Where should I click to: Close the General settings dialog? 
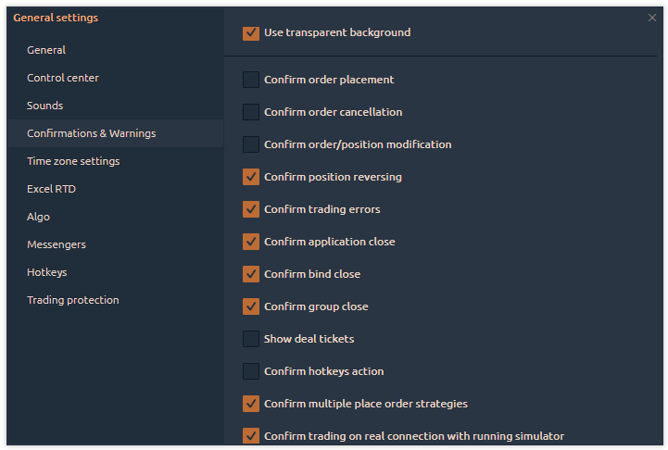(x=652, y=18)
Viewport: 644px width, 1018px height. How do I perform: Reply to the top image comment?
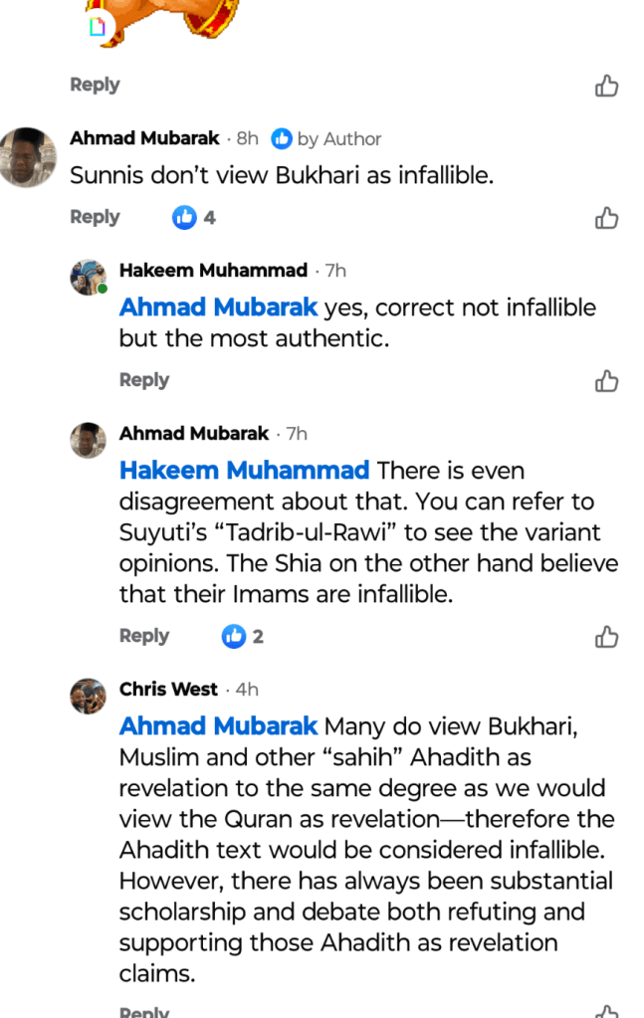tap(95, 86)
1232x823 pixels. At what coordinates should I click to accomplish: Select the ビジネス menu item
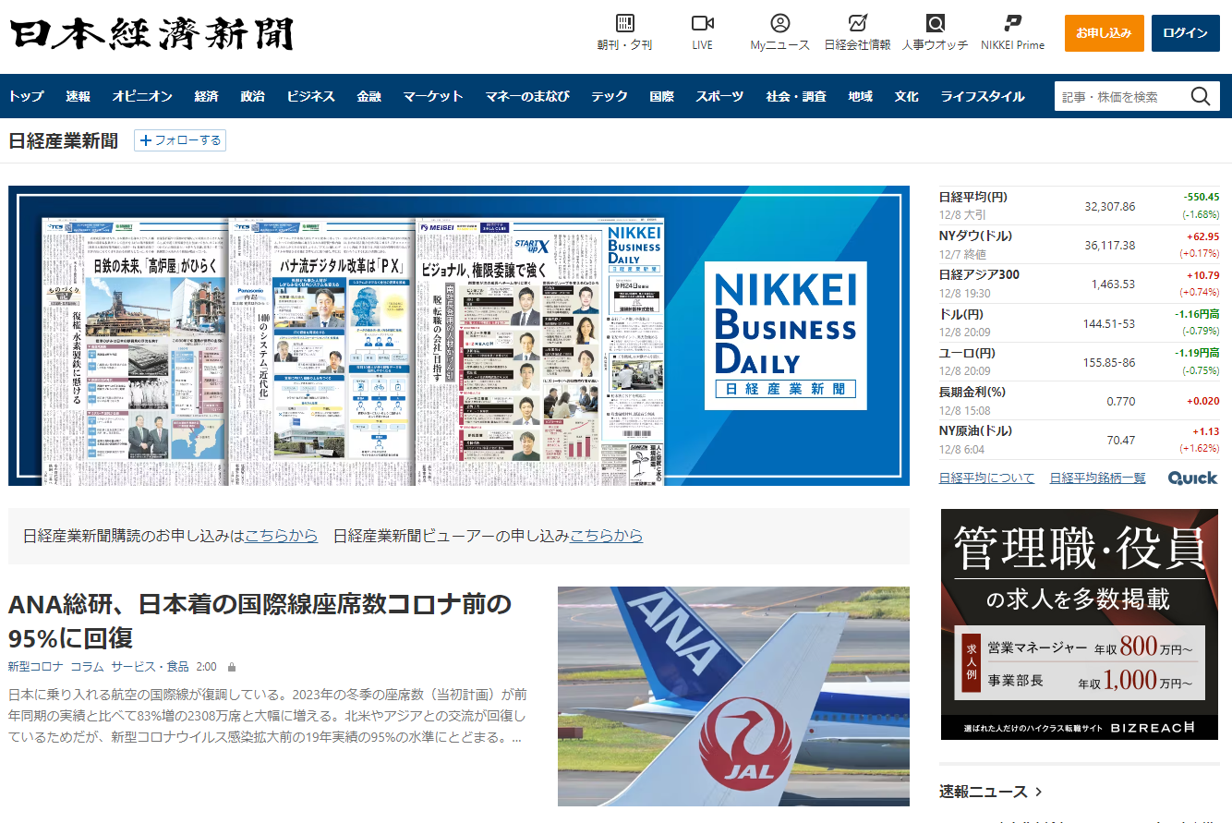click(310, 96)
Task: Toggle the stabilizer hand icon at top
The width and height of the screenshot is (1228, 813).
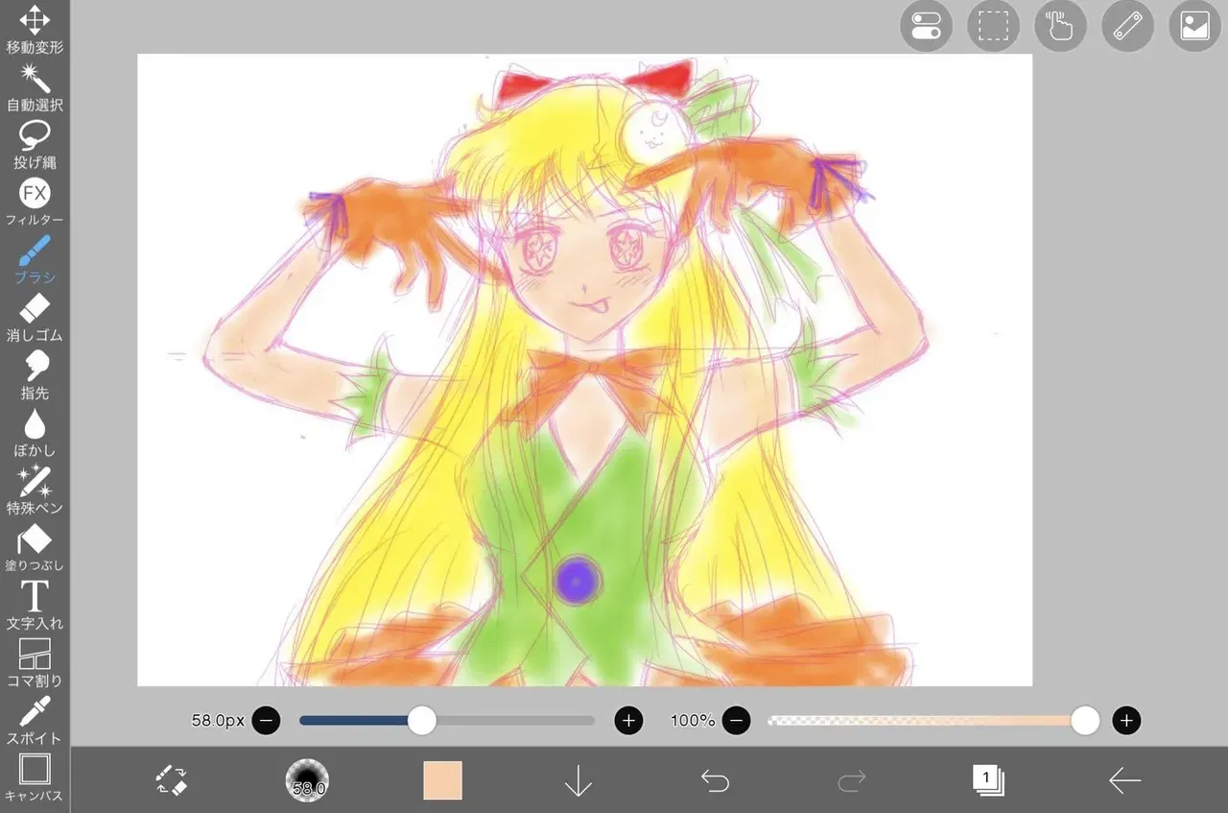Action: 1060,26
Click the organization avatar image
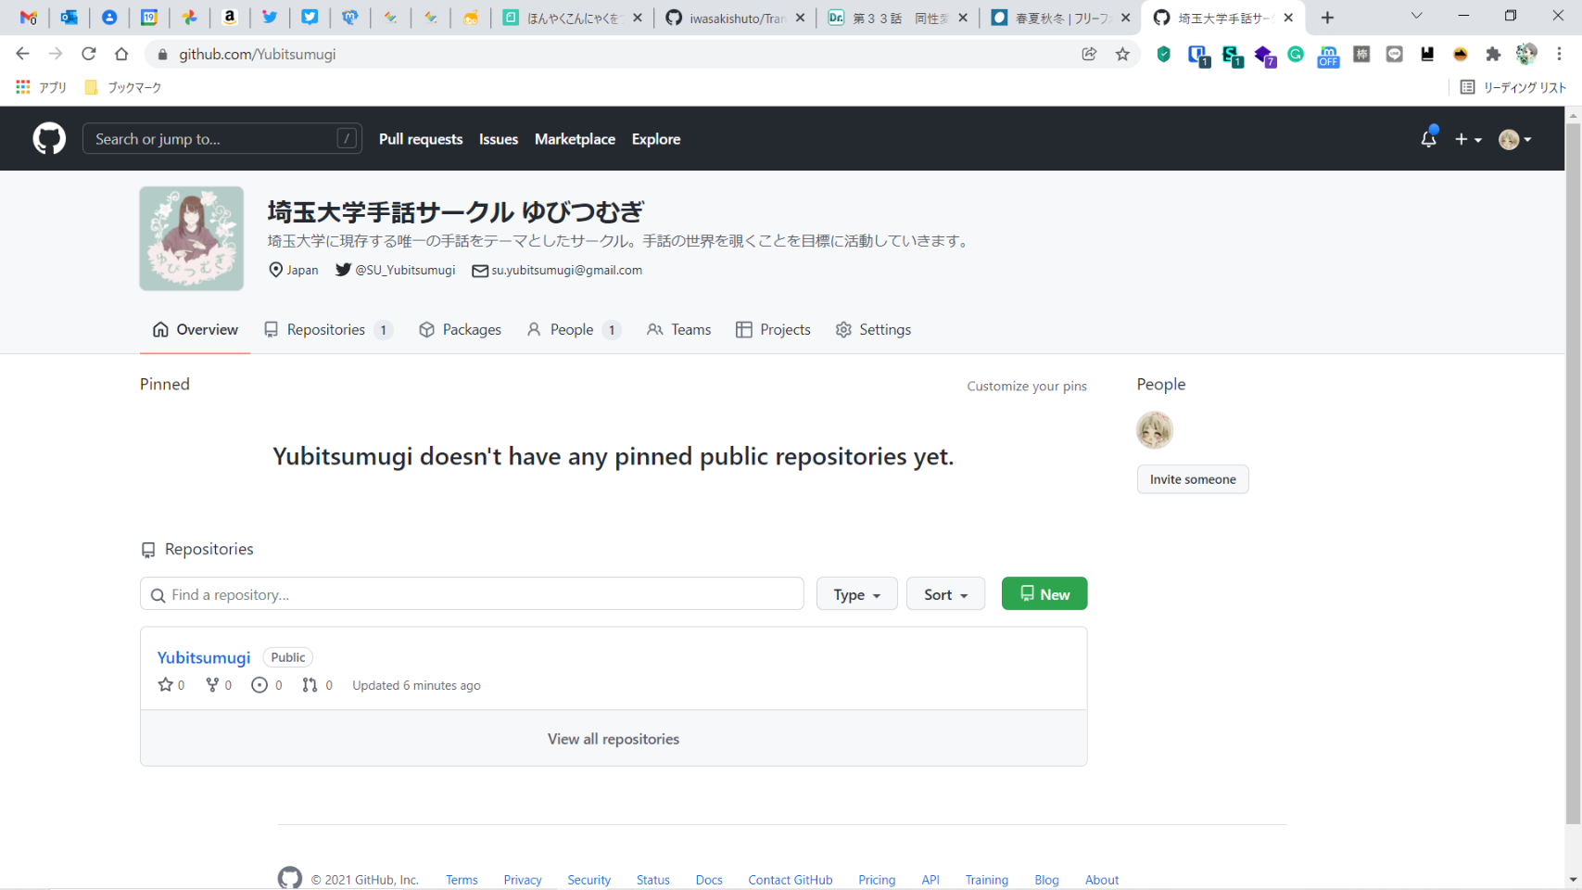The width and height of the screenshot is (1582, 890). coord(192,238)
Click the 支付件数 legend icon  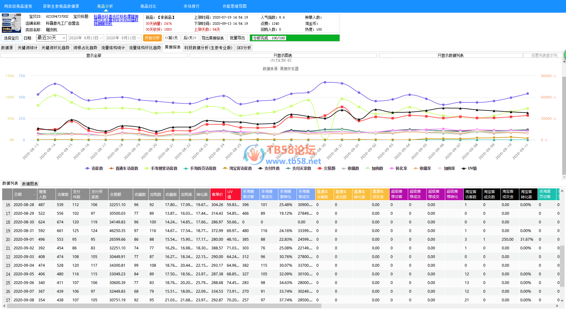click(260, 169)
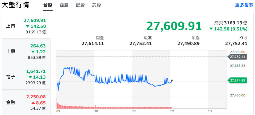Screen dimensions: 255x115
Task: Open the 歐股 tab
Action: pos(80,5)
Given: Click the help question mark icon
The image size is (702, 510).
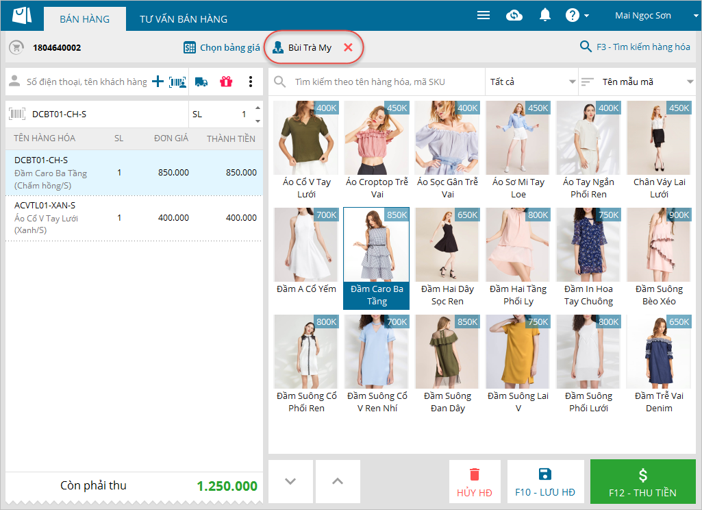Looking at the screenshot, I should 573,15.
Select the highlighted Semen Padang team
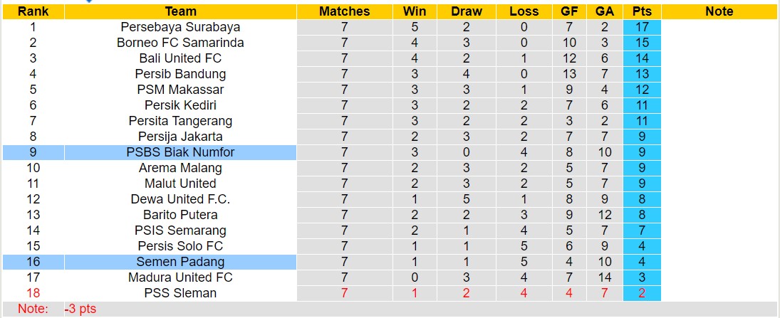The width and height of the screenshot is (780, 318). (x=180, y=262)
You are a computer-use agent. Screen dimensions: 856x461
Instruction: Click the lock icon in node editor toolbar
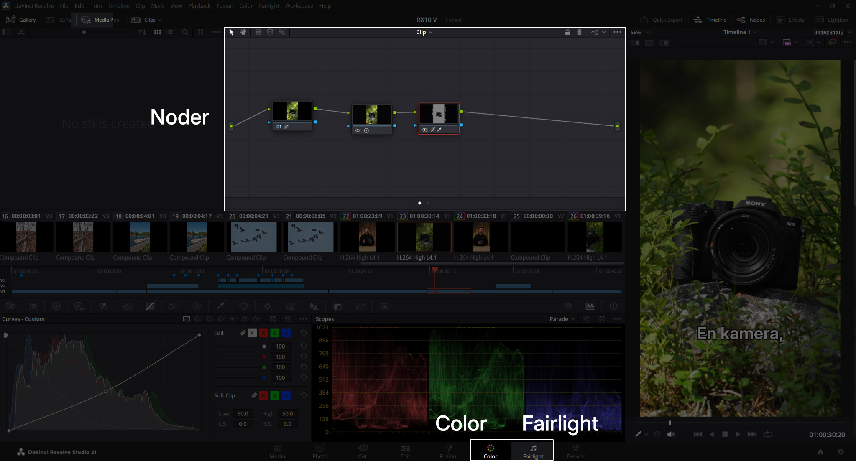(567, 32)
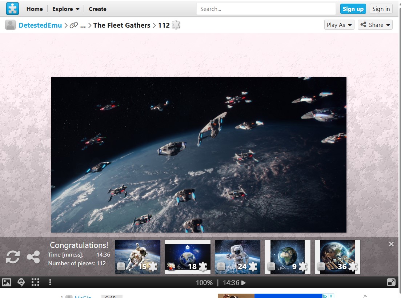Click the arrange pieces grid icon
Screen dimensions: 401x298
35,282
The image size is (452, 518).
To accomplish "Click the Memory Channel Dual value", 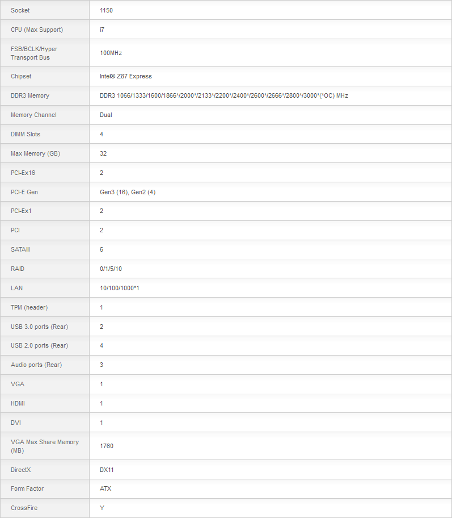I will pyautogui.click(x=106, y=115).
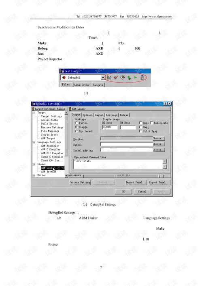This screenshot has width=202, height=286.
Task: Click the RO Base input field
Action: coord(110,127)
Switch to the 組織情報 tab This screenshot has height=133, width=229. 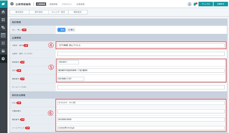[53, 4]
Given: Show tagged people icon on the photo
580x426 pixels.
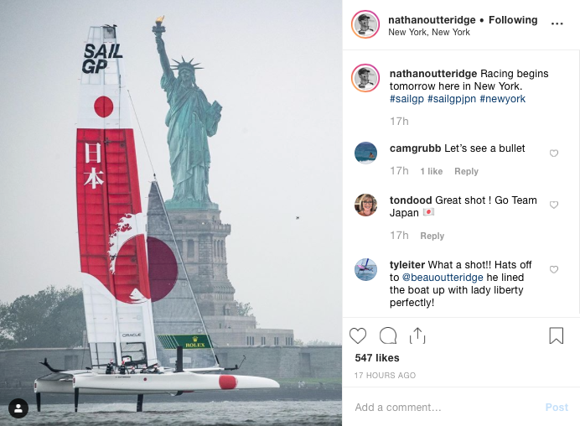Looking at the screenshot, I should point(18,408).
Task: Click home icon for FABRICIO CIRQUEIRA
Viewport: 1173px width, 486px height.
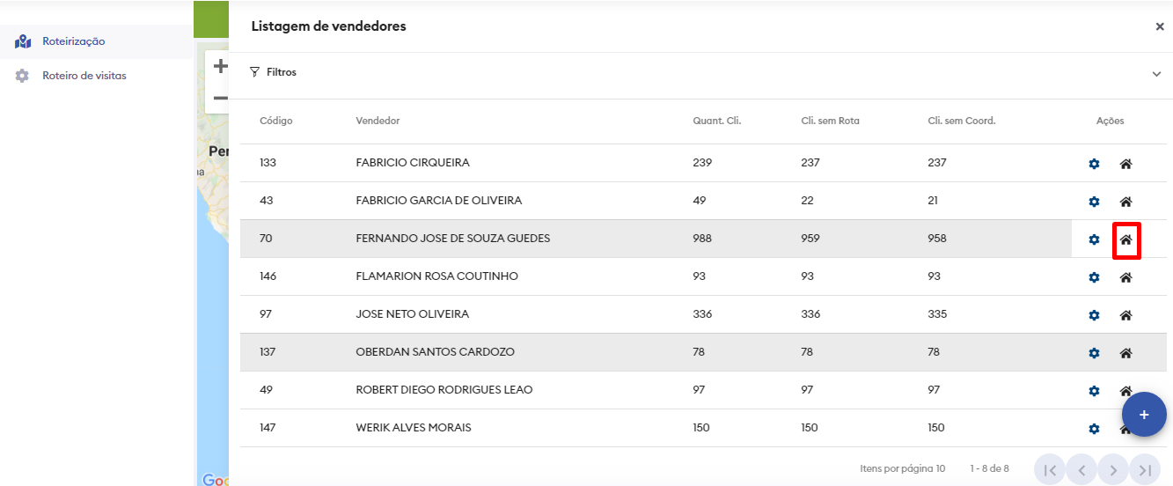Action: [1125, 164]
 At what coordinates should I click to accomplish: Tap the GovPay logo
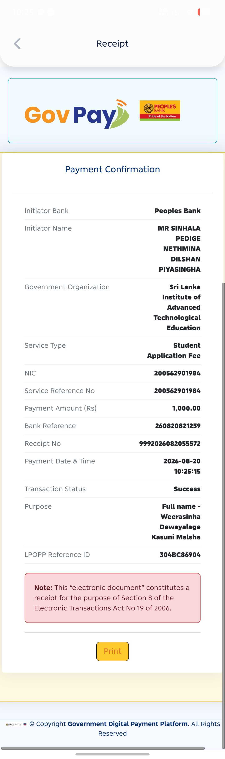(77, 114)
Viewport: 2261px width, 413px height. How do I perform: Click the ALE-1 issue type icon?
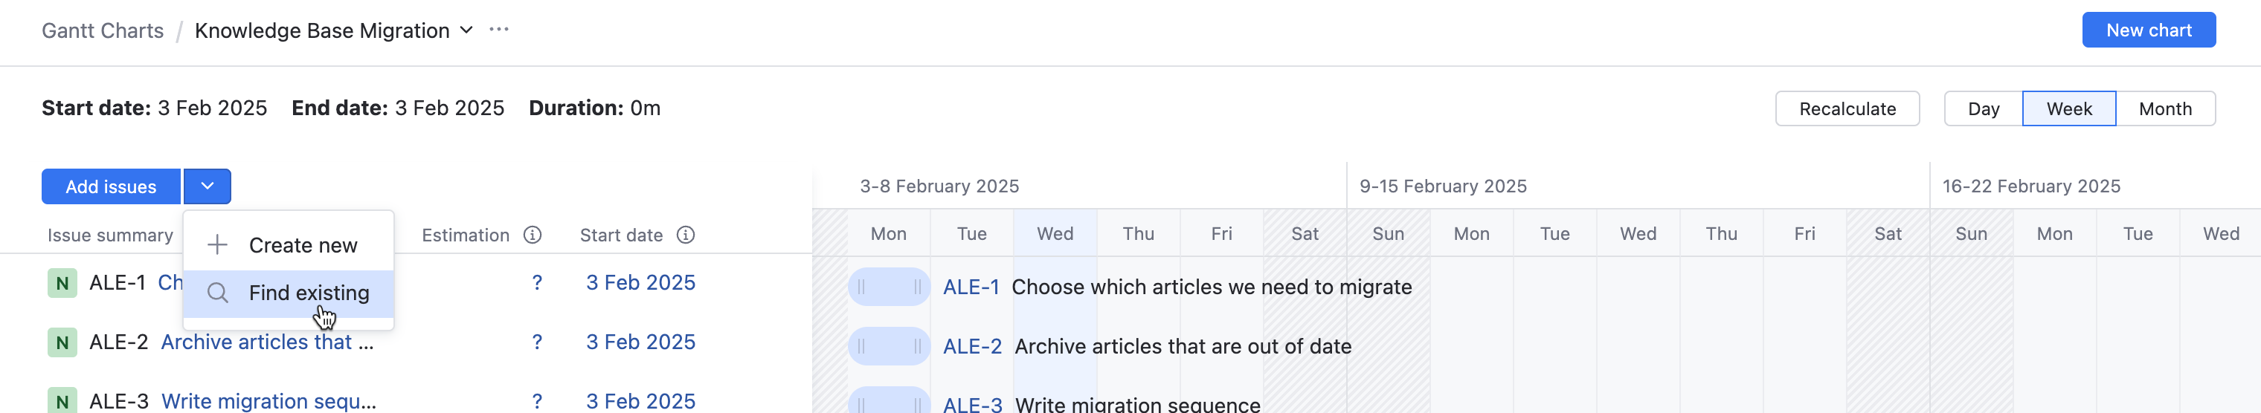(x=61, y=283)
########################################
**WHAT THE TASK ASKS**
The expected answer is the lines from the one that has "Viewport: 2261px width, 413px" to the end of the listing, transcribed exactly, with pictures left out and no other line added.

**COMPLETED EXERCISE**
Viewport: 2261px width, 413px height. How do I perform: Click the ALE-1 issue type icon?
(x=61, y=283)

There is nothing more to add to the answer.